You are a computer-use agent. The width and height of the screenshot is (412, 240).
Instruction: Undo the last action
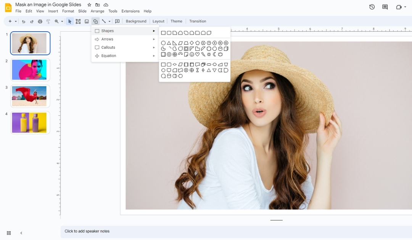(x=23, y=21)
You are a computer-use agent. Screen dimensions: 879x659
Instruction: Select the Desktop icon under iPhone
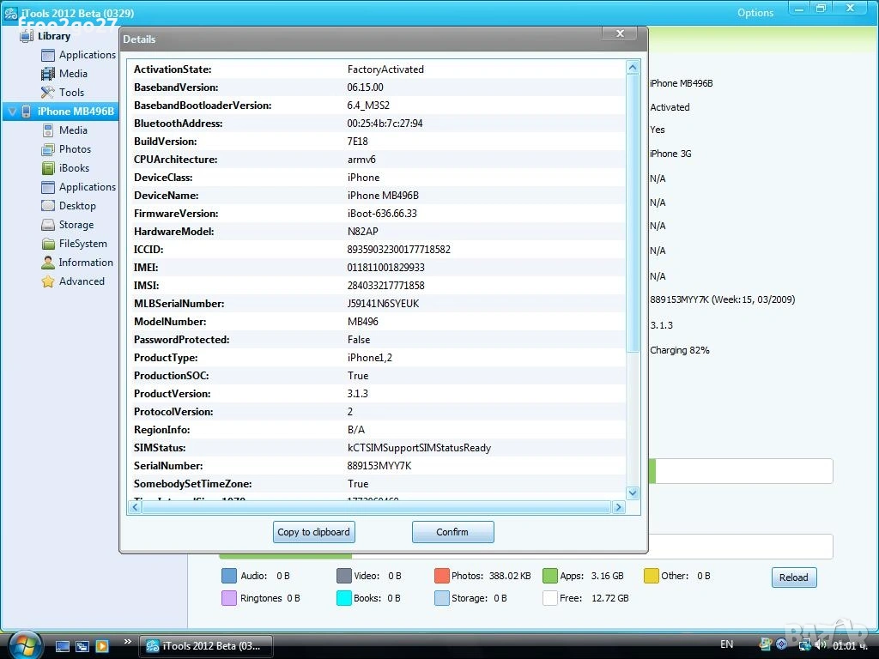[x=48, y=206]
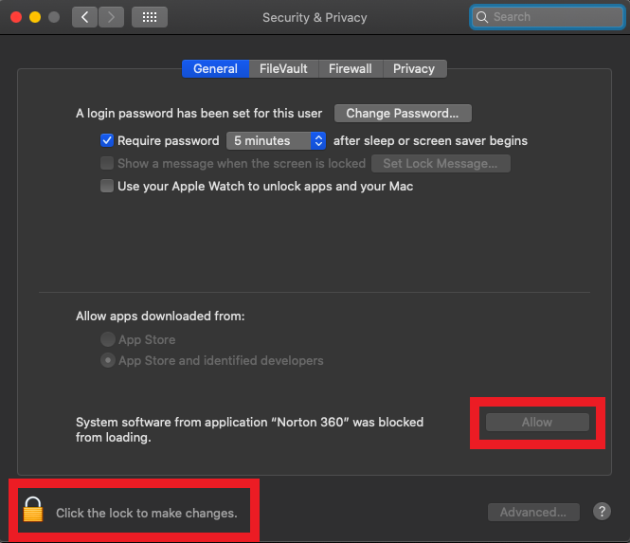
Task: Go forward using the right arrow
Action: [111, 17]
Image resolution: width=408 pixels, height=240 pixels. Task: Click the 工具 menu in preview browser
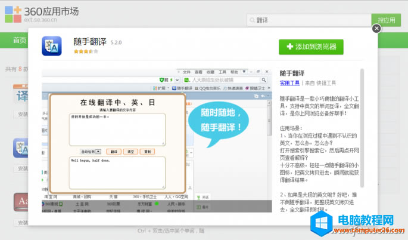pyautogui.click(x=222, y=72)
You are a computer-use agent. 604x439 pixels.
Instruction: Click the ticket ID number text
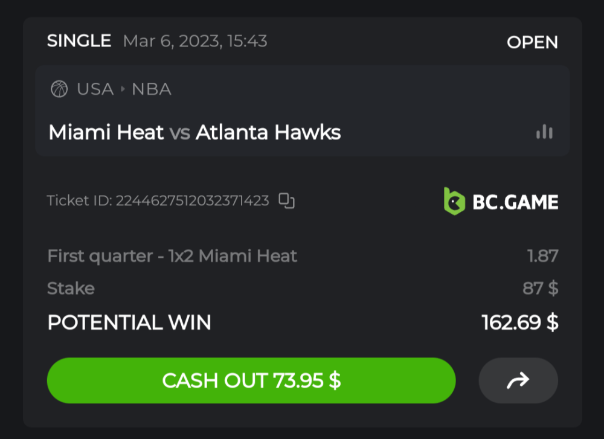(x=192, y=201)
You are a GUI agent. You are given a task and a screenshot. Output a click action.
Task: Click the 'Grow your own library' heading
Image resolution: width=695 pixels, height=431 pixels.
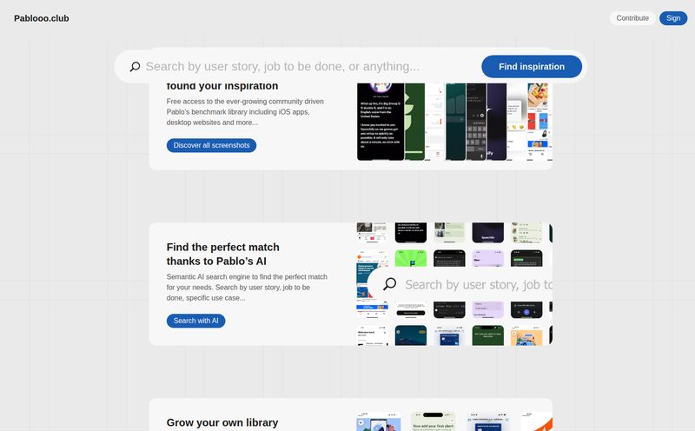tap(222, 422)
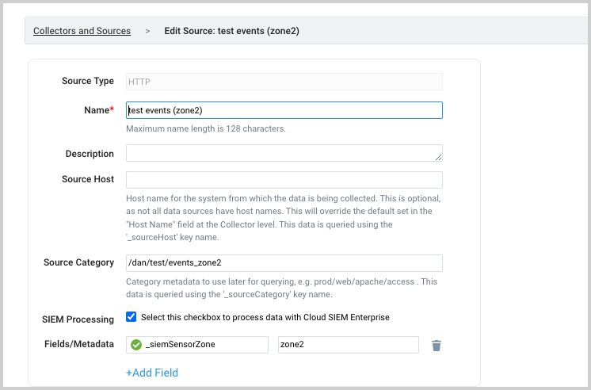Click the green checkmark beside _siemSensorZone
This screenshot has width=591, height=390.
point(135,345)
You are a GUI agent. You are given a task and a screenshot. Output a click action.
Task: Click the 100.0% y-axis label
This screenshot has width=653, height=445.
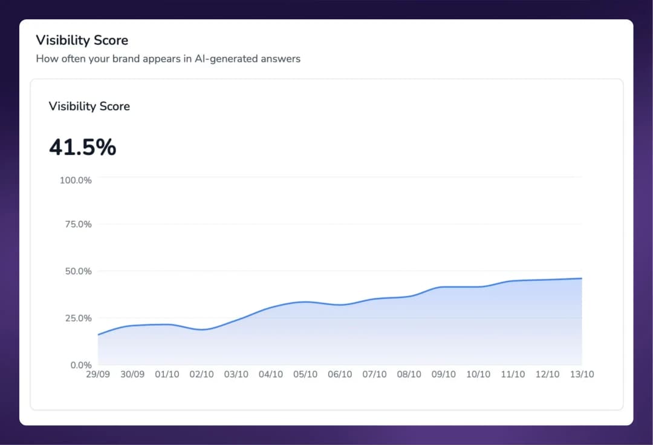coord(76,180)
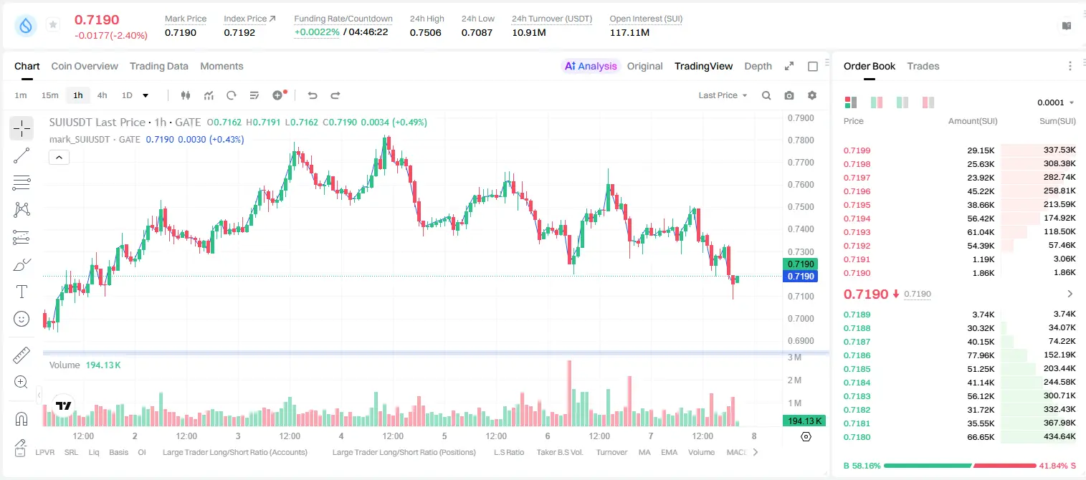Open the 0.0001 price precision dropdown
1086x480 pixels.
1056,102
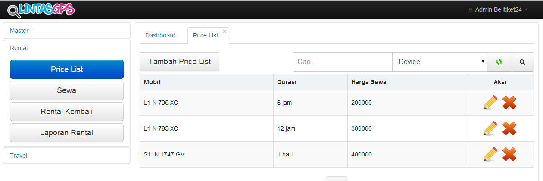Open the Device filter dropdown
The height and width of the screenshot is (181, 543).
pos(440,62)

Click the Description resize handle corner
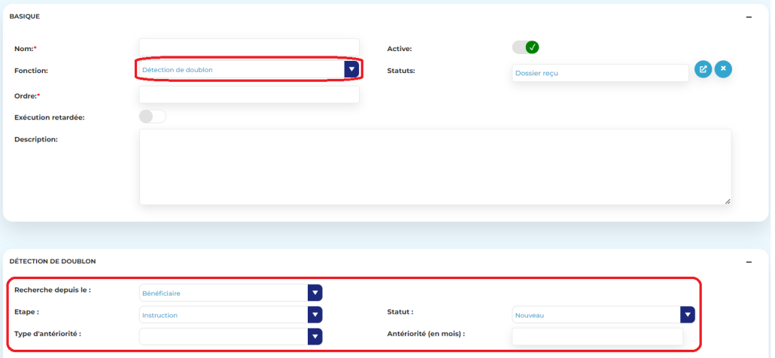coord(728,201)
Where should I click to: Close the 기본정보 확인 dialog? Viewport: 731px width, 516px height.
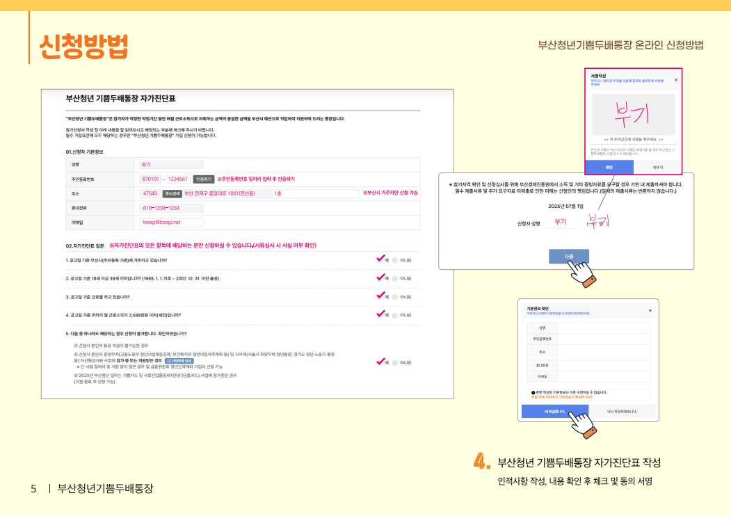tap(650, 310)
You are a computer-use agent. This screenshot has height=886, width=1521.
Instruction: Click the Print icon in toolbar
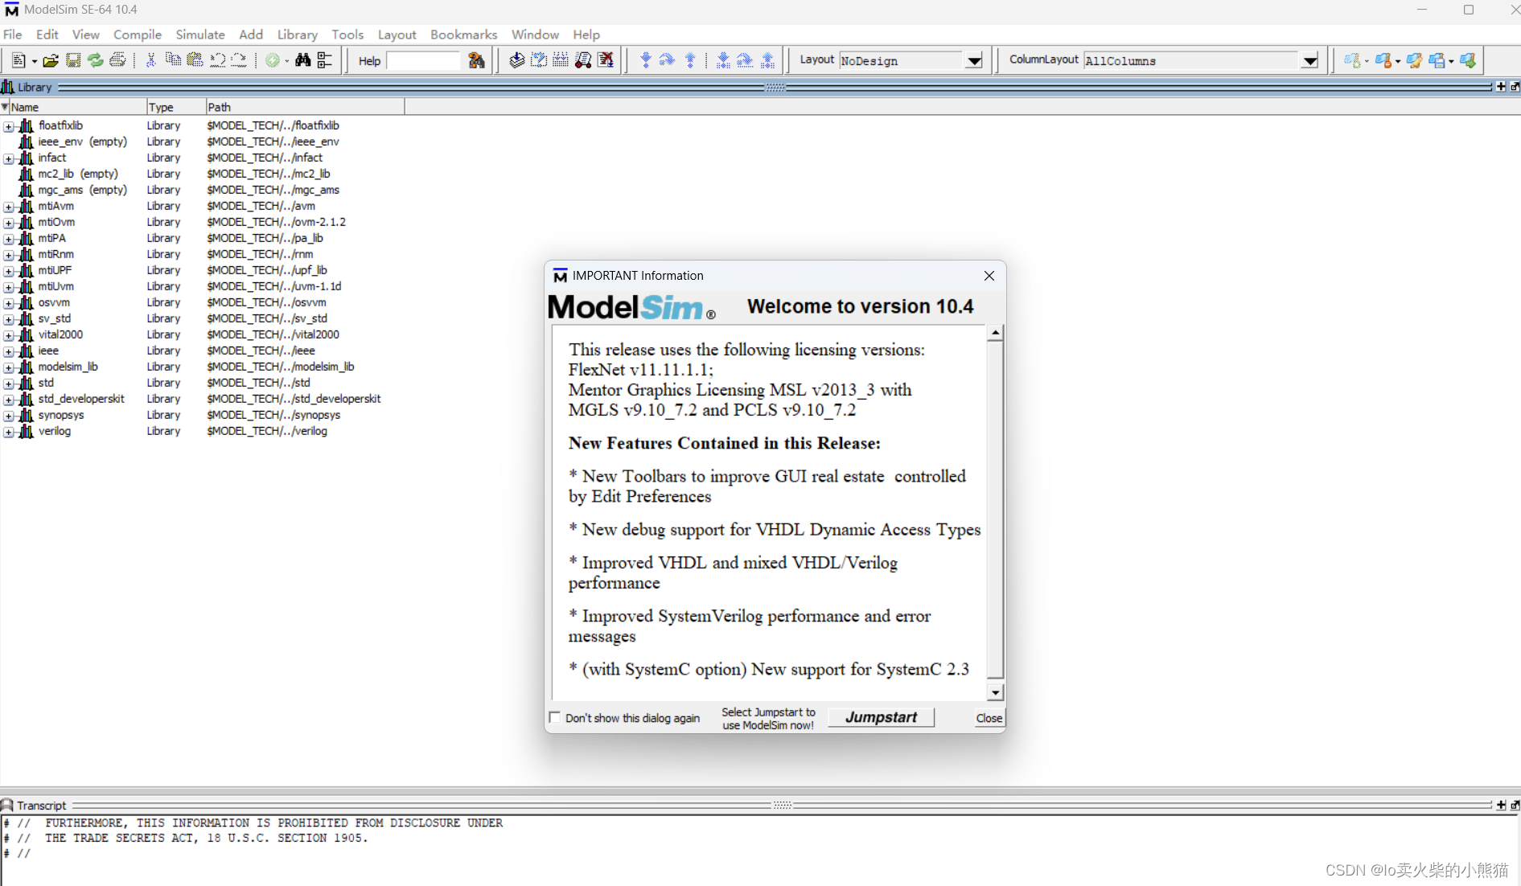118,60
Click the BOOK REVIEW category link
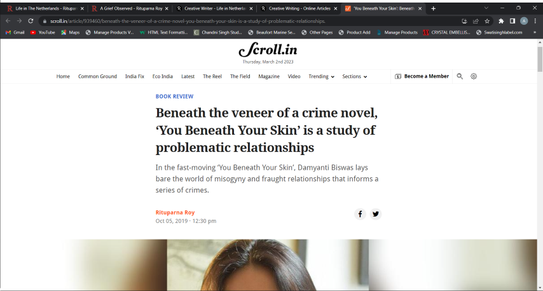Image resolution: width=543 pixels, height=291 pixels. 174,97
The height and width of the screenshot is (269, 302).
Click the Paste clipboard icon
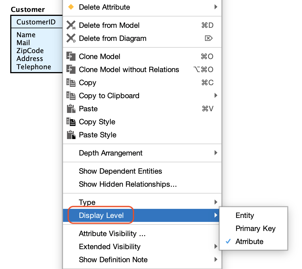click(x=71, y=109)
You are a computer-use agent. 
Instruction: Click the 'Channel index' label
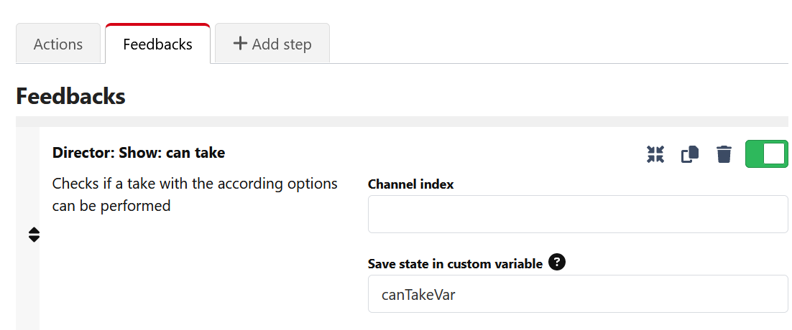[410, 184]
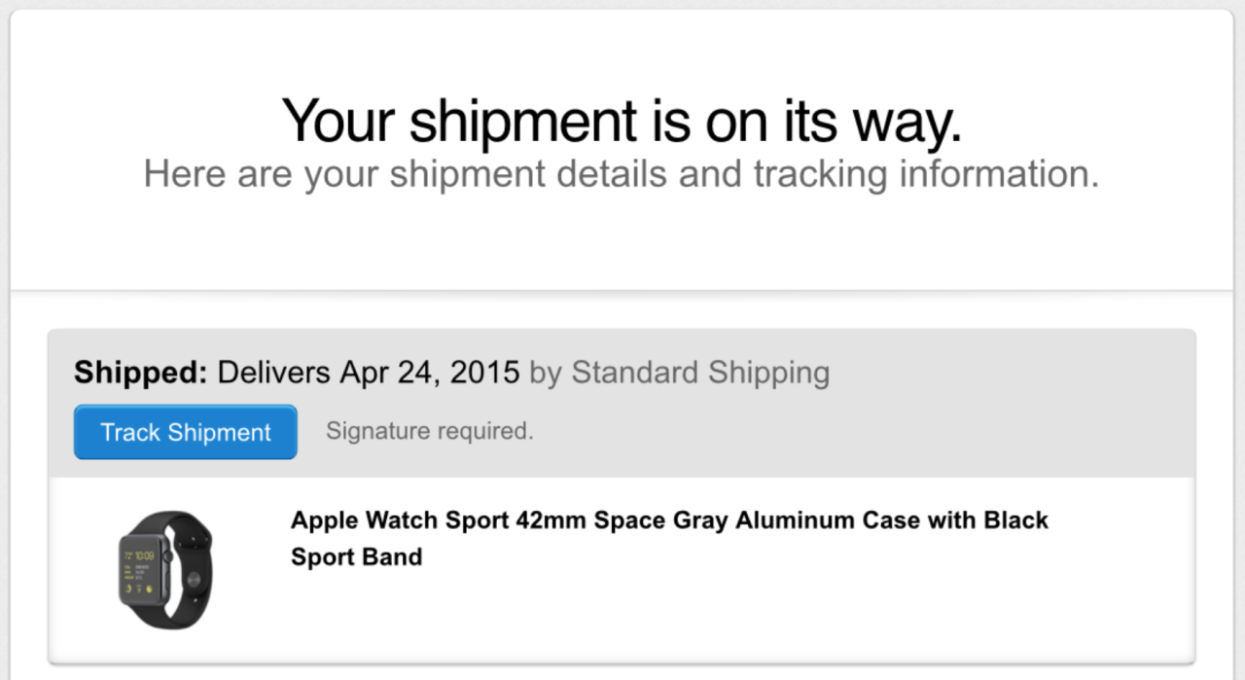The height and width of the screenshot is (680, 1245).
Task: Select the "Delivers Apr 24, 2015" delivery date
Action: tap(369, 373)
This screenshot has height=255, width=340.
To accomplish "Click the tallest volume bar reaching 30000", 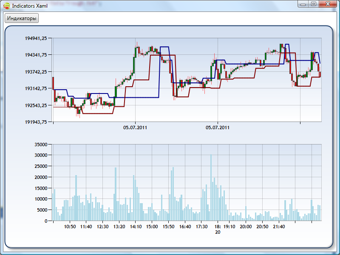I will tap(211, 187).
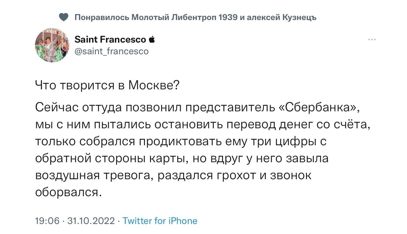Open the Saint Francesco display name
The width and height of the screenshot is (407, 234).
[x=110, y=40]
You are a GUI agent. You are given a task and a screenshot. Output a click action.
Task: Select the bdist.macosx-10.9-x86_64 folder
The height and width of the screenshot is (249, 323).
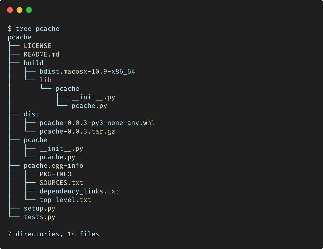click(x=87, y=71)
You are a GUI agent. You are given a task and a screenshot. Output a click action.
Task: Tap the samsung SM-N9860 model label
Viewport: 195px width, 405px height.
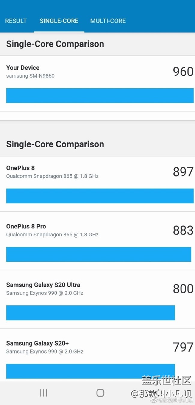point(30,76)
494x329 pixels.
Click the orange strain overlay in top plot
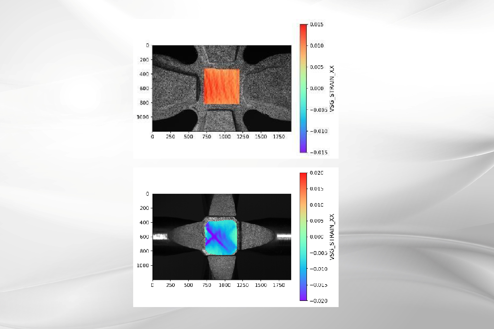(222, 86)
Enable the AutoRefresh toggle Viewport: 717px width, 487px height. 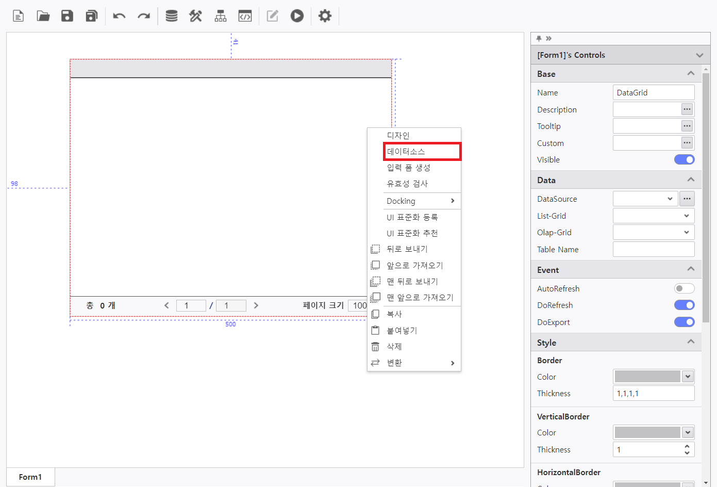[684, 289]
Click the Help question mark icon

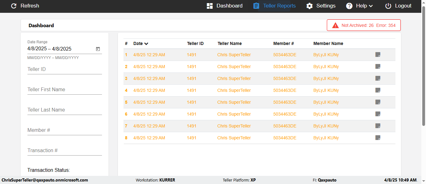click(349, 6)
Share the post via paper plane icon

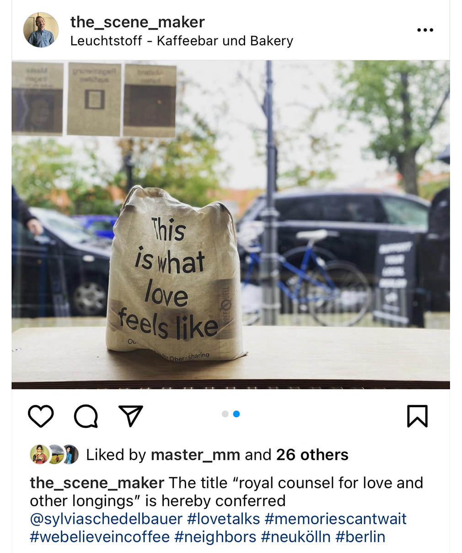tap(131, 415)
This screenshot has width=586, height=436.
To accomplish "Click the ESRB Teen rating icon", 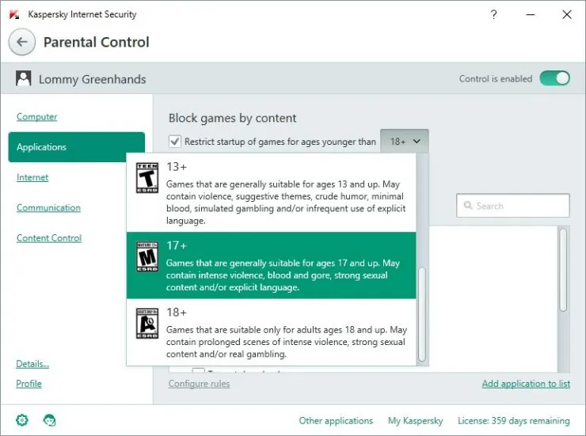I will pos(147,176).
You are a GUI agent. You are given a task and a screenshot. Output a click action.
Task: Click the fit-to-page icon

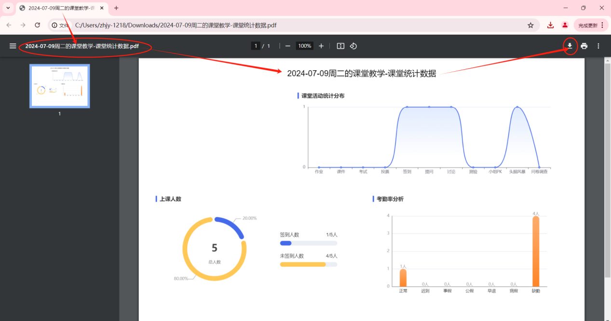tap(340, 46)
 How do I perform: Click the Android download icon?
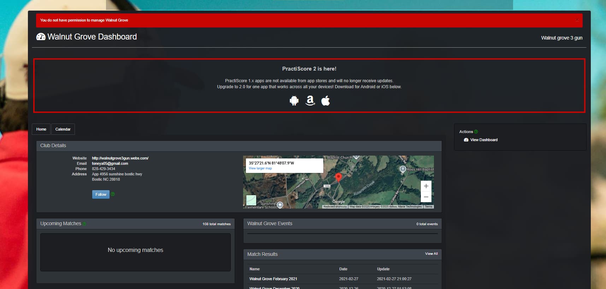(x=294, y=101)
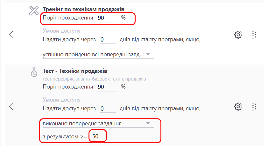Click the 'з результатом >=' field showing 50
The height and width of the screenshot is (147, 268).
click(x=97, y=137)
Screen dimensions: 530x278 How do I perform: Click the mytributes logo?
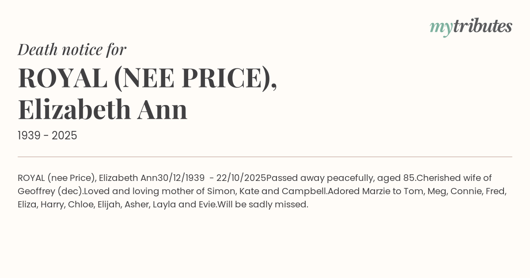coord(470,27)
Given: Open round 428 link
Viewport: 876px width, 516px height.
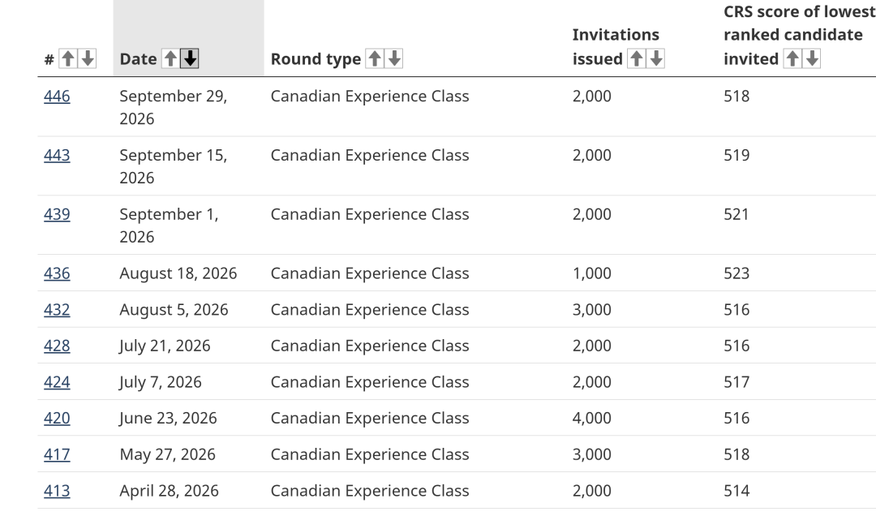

**What this task involves:**
Your task is to reproduce the entries above word for word, from the first line through the line with "You are a computer-use agent. Screen", and please leave out any pictures.

**Result:**
You are a computer-use agent. The width and height of the screenshot is (412, 240).
Instruction: Undo the last action
(x=23, y=21)
You are a computer-use agent. Screen dimensions: 879x659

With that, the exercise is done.